→ **PAGE TEXT**
=-=-=-=-=

The regime of Muammar el-Qaddafi is richly deserving of a definitive overthrow and Criticism &c. is in firm sympathy with the Libyans who are attempting—against long odds—to achieve one. The pathetic intervention of Britain, France, Italy (Libya’s fomer colonial master and present neo-colonial patron) and the U.S., with the blessing of the sclerotic Arab League, however, prompts one to say, “Really ladies and gentlemen, this is just too much.”
Qaddafii had only recently diverted a generous stream of his petroleum cash-hoard from his preposterous sub-Saharan goodwill construction campaign to buy his way back into the graces of Europe and the U.S., after decades in the proverbial cold. It hasn’t been long enough to forget Tony Blair’s visit to the colonel’s celebrated bedouin tent in 2004 to shake every extended hand and prepare the ground for a serious reentry into the oil exploration game.
For its part, the policy of the U.S. since the start of the democratic revolutions in the Arab world can only be described as totally incoherent. Here the U.S. supports the murderous regimes in Bahrain and Yemen, there Secretary of State Hilary Clinton makes a pilgramage to Cairo’s Tahrir Square and declares it, “A great reminder of the power of the human spirit.” Clearly, no value is placed on diolomatic consistency.

=-=-=-=-=

Entries for locating words and elements:
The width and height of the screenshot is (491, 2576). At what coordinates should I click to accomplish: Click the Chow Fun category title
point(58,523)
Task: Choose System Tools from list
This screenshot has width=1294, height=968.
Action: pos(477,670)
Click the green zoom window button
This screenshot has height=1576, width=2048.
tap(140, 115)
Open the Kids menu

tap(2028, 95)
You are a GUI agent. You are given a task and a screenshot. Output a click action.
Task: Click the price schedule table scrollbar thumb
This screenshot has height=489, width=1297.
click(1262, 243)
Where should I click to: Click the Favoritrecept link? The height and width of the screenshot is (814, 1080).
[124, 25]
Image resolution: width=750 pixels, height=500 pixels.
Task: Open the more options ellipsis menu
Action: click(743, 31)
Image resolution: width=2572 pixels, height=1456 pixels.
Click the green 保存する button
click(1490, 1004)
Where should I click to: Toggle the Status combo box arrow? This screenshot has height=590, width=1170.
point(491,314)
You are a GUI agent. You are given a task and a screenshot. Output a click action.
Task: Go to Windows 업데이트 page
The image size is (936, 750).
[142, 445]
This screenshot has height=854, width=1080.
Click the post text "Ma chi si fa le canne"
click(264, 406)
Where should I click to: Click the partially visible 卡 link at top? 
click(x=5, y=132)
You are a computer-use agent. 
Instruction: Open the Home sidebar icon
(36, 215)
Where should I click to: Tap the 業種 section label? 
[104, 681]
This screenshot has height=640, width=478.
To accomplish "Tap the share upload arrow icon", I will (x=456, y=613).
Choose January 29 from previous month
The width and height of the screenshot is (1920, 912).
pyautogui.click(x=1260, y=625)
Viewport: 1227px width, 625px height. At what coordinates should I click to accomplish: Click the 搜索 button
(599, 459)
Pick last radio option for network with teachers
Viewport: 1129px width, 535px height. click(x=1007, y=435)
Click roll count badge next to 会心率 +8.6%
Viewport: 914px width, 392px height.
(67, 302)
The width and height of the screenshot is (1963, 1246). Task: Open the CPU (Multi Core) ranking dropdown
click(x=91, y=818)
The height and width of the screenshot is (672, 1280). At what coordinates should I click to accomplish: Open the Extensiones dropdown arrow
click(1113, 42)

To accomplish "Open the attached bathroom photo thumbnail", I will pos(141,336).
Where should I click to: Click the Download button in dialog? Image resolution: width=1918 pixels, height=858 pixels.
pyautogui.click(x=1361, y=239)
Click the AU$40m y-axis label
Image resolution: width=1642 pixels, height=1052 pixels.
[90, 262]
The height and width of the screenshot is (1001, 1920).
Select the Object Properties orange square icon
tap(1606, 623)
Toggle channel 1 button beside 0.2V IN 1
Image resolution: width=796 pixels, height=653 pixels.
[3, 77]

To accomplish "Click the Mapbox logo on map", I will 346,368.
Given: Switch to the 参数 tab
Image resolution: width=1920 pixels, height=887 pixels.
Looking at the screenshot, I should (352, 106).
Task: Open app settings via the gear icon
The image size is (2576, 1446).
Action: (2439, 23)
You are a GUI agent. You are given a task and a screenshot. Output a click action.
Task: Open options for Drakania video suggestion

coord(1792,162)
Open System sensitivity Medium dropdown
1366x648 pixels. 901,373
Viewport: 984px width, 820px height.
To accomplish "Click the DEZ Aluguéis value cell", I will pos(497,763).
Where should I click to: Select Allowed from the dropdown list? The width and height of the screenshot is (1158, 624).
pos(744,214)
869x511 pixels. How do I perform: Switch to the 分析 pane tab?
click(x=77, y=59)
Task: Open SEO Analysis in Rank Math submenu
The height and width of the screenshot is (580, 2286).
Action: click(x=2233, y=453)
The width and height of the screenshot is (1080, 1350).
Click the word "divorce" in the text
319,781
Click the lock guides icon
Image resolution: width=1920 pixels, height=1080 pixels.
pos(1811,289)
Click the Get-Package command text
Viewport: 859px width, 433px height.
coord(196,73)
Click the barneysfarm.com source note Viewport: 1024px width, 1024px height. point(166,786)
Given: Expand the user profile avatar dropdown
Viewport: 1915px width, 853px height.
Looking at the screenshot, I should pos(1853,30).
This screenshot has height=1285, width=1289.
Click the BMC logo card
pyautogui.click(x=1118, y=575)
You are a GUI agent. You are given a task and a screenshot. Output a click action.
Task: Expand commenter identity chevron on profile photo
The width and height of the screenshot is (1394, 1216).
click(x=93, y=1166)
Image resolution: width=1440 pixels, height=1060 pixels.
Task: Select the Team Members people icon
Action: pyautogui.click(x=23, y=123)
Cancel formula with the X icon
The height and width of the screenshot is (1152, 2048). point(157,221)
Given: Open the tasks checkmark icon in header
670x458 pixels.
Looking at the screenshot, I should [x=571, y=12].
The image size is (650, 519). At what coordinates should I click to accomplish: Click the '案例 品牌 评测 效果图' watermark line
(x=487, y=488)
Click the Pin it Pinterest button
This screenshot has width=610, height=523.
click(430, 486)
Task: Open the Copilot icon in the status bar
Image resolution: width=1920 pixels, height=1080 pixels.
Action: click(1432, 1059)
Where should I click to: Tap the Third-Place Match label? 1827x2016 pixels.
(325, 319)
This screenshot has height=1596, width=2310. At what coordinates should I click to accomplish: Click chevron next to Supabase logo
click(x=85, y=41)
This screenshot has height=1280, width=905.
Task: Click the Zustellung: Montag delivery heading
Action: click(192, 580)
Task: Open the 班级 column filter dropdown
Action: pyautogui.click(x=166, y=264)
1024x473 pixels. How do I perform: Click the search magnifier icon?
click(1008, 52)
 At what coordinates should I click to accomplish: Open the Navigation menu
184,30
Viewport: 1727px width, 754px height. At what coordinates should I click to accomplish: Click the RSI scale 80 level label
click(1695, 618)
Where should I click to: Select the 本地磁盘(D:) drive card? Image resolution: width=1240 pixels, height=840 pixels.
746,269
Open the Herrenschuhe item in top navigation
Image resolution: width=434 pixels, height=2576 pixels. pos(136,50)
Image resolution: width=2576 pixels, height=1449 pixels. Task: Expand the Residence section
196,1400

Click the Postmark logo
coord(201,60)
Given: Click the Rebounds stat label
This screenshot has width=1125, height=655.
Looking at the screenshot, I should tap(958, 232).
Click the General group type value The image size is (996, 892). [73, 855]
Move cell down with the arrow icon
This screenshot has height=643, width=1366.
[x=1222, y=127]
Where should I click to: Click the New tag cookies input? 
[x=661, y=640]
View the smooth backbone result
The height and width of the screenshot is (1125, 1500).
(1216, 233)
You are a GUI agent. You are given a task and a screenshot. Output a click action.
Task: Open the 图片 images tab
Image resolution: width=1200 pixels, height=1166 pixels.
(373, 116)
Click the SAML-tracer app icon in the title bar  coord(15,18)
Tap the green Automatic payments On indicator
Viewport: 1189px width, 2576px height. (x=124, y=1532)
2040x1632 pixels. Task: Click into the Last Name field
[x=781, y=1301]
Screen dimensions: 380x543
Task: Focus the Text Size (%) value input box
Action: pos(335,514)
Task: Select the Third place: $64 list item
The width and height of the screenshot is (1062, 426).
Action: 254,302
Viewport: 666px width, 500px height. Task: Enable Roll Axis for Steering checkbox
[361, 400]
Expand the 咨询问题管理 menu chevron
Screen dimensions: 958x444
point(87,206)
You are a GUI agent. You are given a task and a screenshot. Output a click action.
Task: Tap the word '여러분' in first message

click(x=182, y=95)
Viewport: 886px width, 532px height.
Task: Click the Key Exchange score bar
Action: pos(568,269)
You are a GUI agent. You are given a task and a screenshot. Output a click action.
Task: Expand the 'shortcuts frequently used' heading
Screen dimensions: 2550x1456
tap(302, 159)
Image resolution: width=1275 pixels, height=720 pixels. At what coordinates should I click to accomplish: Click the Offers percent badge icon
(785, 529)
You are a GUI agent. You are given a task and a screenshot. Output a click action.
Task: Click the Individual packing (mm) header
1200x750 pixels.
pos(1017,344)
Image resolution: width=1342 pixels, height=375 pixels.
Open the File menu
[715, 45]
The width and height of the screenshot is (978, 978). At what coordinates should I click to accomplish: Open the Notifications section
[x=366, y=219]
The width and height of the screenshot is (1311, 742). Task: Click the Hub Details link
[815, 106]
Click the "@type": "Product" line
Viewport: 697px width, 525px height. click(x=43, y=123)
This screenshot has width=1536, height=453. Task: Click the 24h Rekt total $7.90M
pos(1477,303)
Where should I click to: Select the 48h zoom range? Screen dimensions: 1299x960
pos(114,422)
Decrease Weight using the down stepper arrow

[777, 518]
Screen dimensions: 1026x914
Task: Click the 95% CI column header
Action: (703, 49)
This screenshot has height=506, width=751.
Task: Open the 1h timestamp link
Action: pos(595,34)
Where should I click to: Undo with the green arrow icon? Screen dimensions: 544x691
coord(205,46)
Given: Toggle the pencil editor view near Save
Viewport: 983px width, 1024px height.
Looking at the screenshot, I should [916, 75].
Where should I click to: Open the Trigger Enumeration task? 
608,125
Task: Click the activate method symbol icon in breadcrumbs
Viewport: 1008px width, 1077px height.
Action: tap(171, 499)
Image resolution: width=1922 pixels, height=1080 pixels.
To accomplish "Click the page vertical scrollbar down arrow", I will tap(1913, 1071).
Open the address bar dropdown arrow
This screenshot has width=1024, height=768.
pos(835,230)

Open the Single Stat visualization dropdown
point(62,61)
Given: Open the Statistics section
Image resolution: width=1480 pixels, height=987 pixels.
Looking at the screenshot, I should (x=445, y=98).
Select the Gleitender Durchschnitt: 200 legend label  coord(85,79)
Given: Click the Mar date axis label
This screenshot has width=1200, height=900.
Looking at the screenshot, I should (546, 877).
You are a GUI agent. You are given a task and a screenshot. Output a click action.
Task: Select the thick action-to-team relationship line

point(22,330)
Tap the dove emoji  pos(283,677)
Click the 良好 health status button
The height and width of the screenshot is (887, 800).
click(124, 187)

=-=-=-=-=

→ **GOAL A**
In the Libya commentary, reproduce the passage starting at "Qaddafii had only" and ending at "oil exploration game.", swapping "petroleum" for "crude".
→ **GOAL B**
Answer these questions from the Libya commentary:
(i) Which country does the commentary call Libya's former colonial master?
(ii) In what year did Tony Blair visit the colonel's bedouin tent?
(iii) Which two regimes does the commentary say the U.S. supports?

→ **EXPECTED ANSWER A**
Qaddafii had only recently diverted a generous stream of his crude cash-hoard from his preposterous sub-Saharan goodwill construction campaign to buy his way back into the graces of Europe and the U.S., after decades in the proverbial cold. It hasn’t been long enough to forget Tony Blair’s visit to the colonel’s celebrated bedouin tent in 2004 to shake every extended hand and prepare the ground for a serious reentry into the oil exploration game.

→ **EXPECTED ANSWER B**
(i) Italy
(ii) 2004
(iii) Bahrain and Yemen